Uno debe tolerar que lo absorba el recuerdo de sus muertos si así la ausencia se le hace más liviana y soportable.

Los que ansiamos robustecer el legado de lo habitual sabemos que, cada 1 de noviembre, debemos acudir a rememorar a los que llevan ya harto tiempo vertidos en sus lechos, sepultados y apilados, o empolvados si ha sido la voluntad de sus allegados hacerlos ceniza. Quienes allí nos congregamos, en el cementerio, advertimos que todo está más limpio e iluminado que antaño, ornamentado en exceso para acrecentar el recuerdo de los que ya no están: por él transitan familias que suscriben ser menos ajenas entre sus integrantes, reuniéndose y adquiriendo cierto barniz folclórico y festivo, con individuos de edades múltiples que arrejuntan personajes variopintos: aquellos a los que no se frecuenta comúnmente, y que valoran la ocasión para situarse en torno a la habladuría.

Entonces, casi de improvisto, comprendemos que el universo de los vivos descorcha un poco el fin real de ese día: honrar a los muertos.

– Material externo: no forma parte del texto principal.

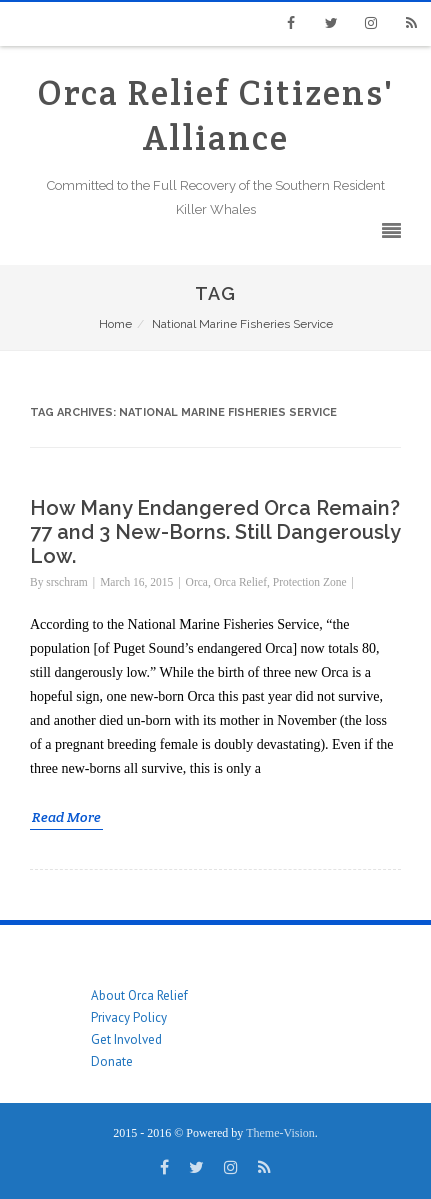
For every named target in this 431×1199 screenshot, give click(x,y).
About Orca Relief (139, 995)
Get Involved (126, 1039)
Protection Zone (310, 582)
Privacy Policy (129, 1017)
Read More (66, 817)
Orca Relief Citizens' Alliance (216, 115)
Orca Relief (240, 582)
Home (115, 324)
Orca (197, 582)
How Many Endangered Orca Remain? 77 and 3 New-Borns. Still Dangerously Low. (215, 532)
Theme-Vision (280, 1133)
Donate (112, 1061)
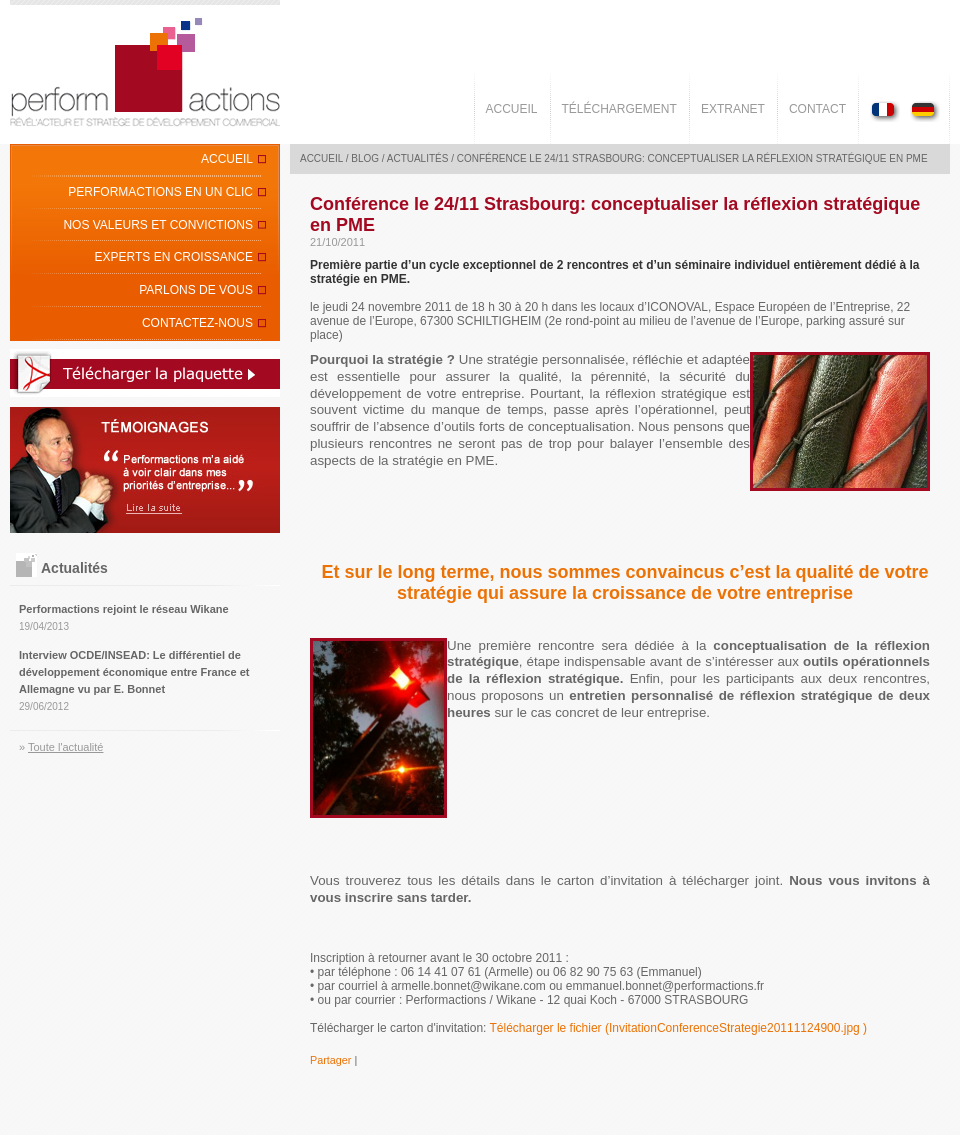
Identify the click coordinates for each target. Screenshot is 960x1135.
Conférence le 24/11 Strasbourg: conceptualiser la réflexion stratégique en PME (692, 158)
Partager (330, 1060)
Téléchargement (619, 109)
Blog (365, 158)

El día, que ya se ha gestado con antelación, comprende jornadas pasadas y candentes en las que debemos asegurar una adecuada limpieza del sepulcro, estructurar la visita y encargar las flores al mejor postor. Entonces, casi de improvisto, comprendemos que el universo de los vivos descorcha un poco el fin real de ese día: honrar a los muertos.

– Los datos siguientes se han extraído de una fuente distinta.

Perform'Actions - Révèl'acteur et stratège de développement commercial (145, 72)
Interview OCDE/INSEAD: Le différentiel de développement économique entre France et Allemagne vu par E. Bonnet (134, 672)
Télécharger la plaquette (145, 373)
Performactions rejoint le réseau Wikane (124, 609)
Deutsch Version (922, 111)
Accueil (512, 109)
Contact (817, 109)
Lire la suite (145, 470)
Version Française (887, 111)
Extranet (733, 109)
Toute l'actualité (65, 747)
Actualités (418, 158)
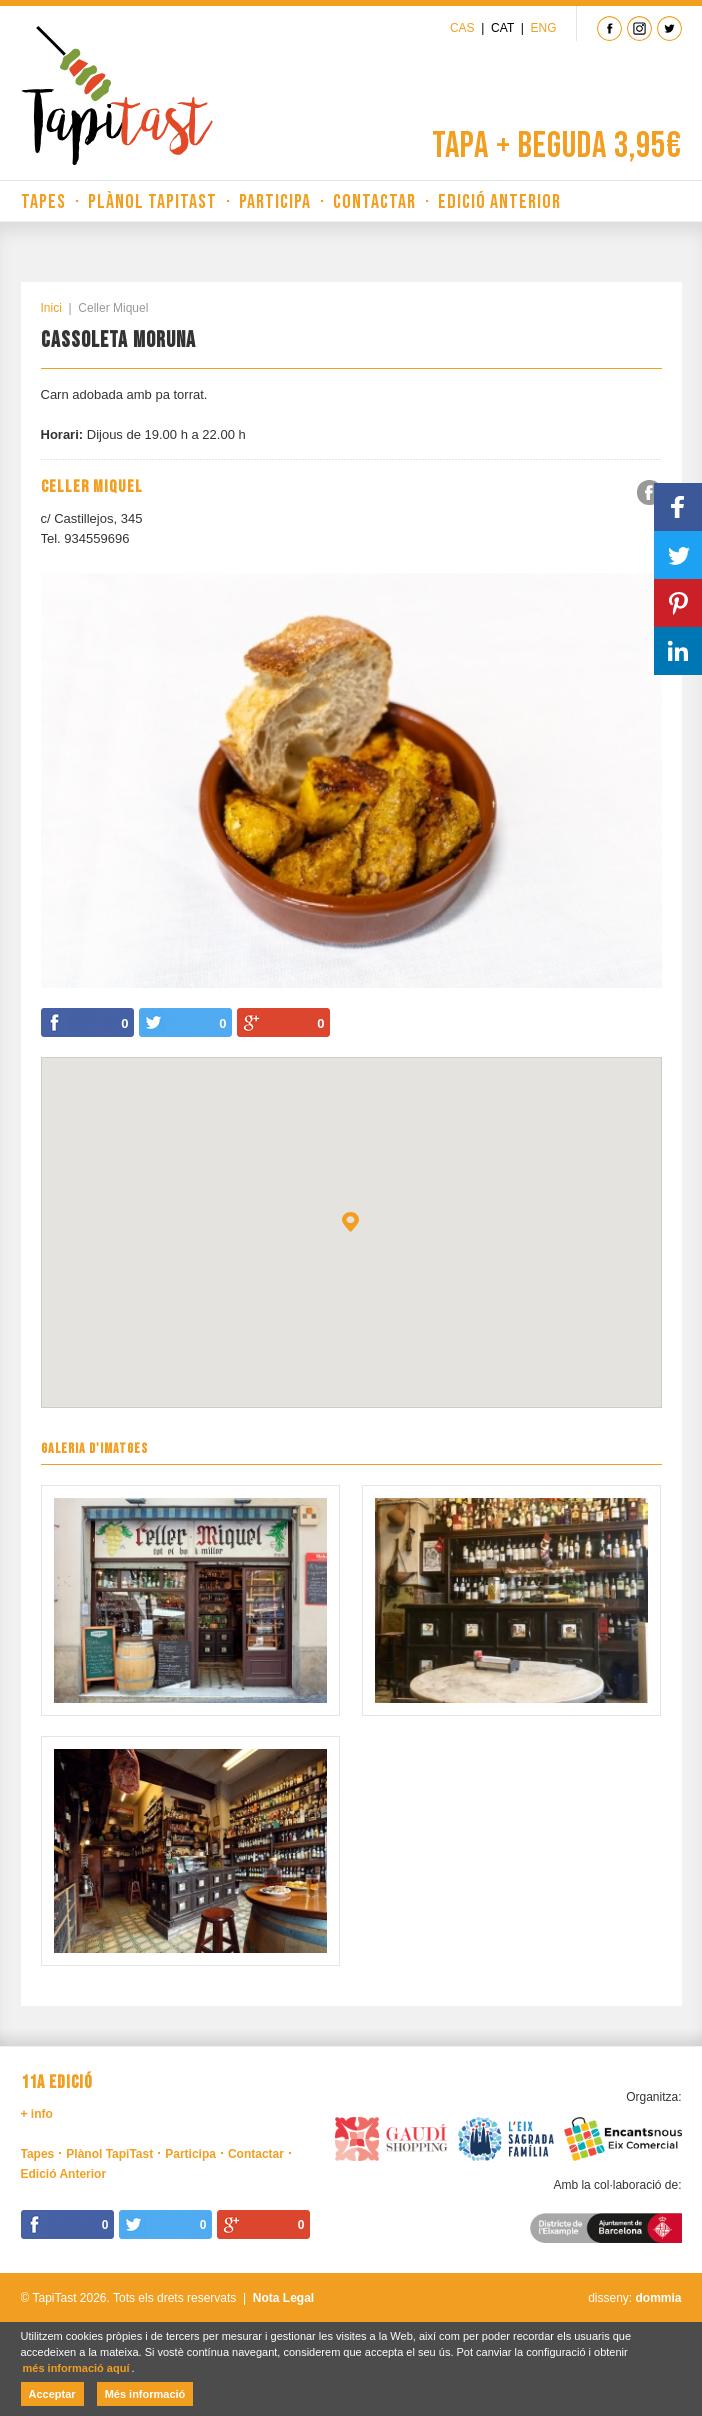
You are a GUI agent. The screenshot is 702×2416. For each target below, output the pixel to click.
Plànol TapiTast (152, 202)
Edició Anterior (499, 202)
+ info (37, 2114)
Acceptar (52, 2394)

Sin embargo, hace ya unos años que observo cómo algo mágico se manifiesta en el discurrir del 1 de noviembre. Instantáneamente sucede que, de entre lo trágico de recordar a quien ya no está, va surgiendo una luminosidad generalizada que exime a la gente de sufrir tristeza, desamparo o desazón.  De súbito, ya no hay lloro ni soledad ni desasosiego. A pesar de la laboriosidad de domar a la memoria, el cementerio se troca en una comparsa de visitadores de losas que descoyuntan la pena y que, según el transcurrir de la jornada, son felices de honrar a los que otrora los acompañaron.

Deformados en fotografías, levemente jóvenes, o viejos y ya desamparados del mundo, sabemos que si nos detenemos en rehuirlos la ausencia será mayor.

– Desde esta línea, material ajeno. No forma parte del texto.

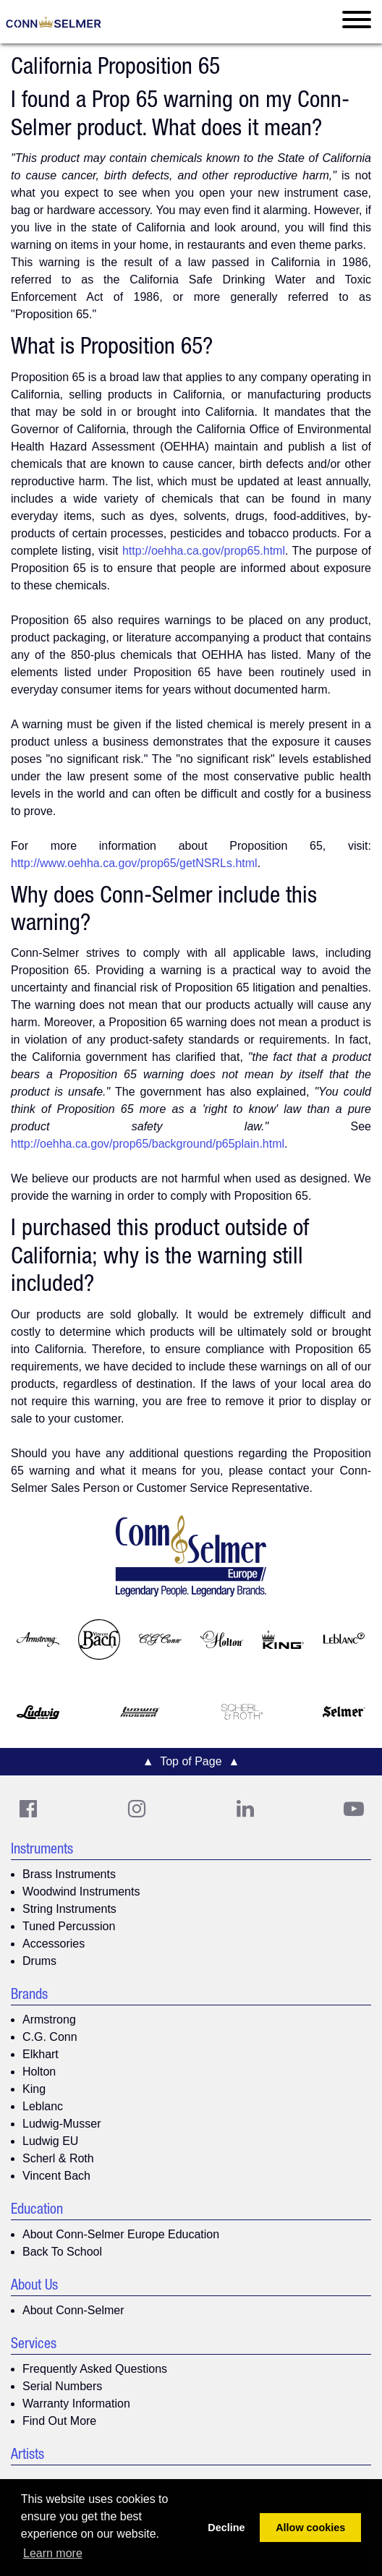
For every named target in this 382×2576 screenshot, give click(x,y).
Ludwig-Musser (61, 2123)
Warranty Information (76, 2403)
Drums (39, 1961)
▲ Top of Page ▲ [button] (191, 1761)
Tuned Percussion (68, 1926)
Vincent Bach (56, 2176)
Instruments (42, 1850)
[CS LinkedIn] (245, 1809)
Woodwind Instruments (81, 1891)
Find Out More (59, 2421)
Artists (27, 2456)
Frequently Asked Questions (94, 2369)
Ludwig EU (50, 2141)
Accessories (53, 1943)
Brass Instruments (69, 1874)
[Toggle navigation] (356, 22)
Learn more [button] (52, 2553)
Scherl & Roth (58, 2158)
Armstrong (49, 2019)
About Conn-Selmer (73, 2310)
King (34, 2089)
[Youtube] (353, 1809)
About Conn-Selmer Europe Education (120, 2234)
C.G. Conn (49, 2037)
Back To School (62, 2252)
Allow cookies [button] (310, 2527)
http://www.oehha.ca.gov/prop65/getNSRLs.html (134, 863)
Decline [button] (226, 2527)
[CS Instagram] (136, 1809)
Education (37, 2211)
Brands (29, 1996)
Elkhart (40, 2054)
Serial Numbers (62, 2386)
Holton (39, 2071)
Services (33, 2345)
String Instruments (69, 1909)
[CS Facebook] (28, 1809)
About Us (34, 2286)
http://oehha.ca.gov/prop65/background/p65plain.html (147, 1144)
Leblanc (42, 2106)
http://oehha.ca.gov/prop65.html (203, 551)
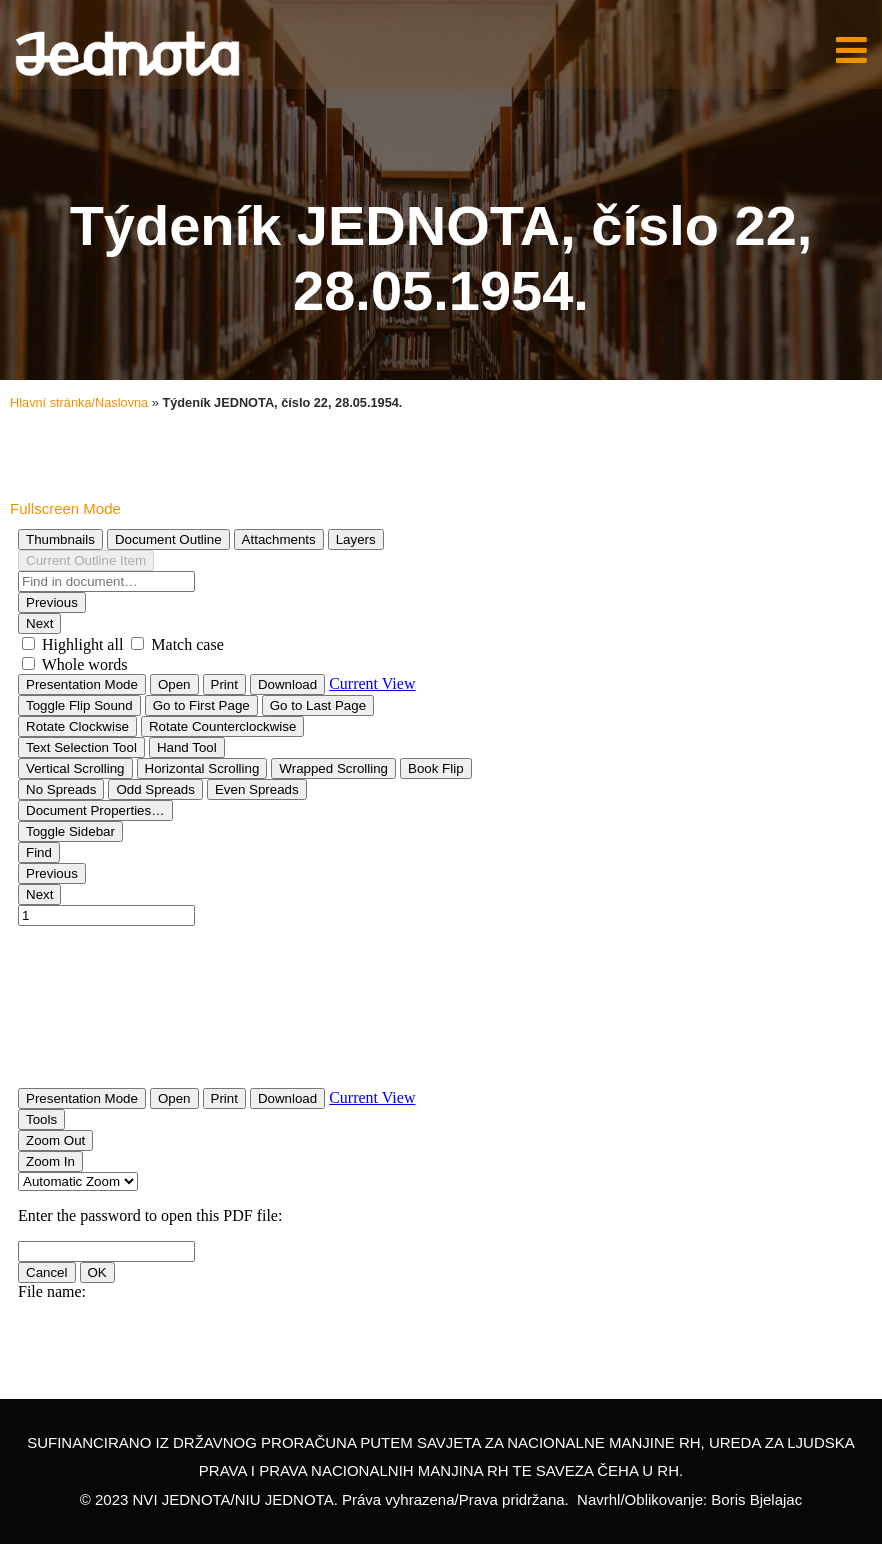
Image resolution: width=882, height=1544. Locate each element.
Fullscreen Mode (65, 508)
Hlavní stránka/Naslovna (79, 402)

Entonces lo comprendo. Uno debe tolerar que lo absorba el recuerdo de sus muertos si así la ausencia se le hace más liviana y soportable. Esos personajes que han transitado por nuestras vidas y que, de vez en cuando y a tientas, se oponen al principio de los desaparecidos para retornarnos su imagen: aun con los rasgos entumecidos y bifurcados, aun sin voz ni aspaviento de querer comunicarse. Aun siendo parte de una ensoñación que no sobrepasará la memoria de la noche y a la que acudiremos para seguir haciéndolos partícipes de nuestras existencias.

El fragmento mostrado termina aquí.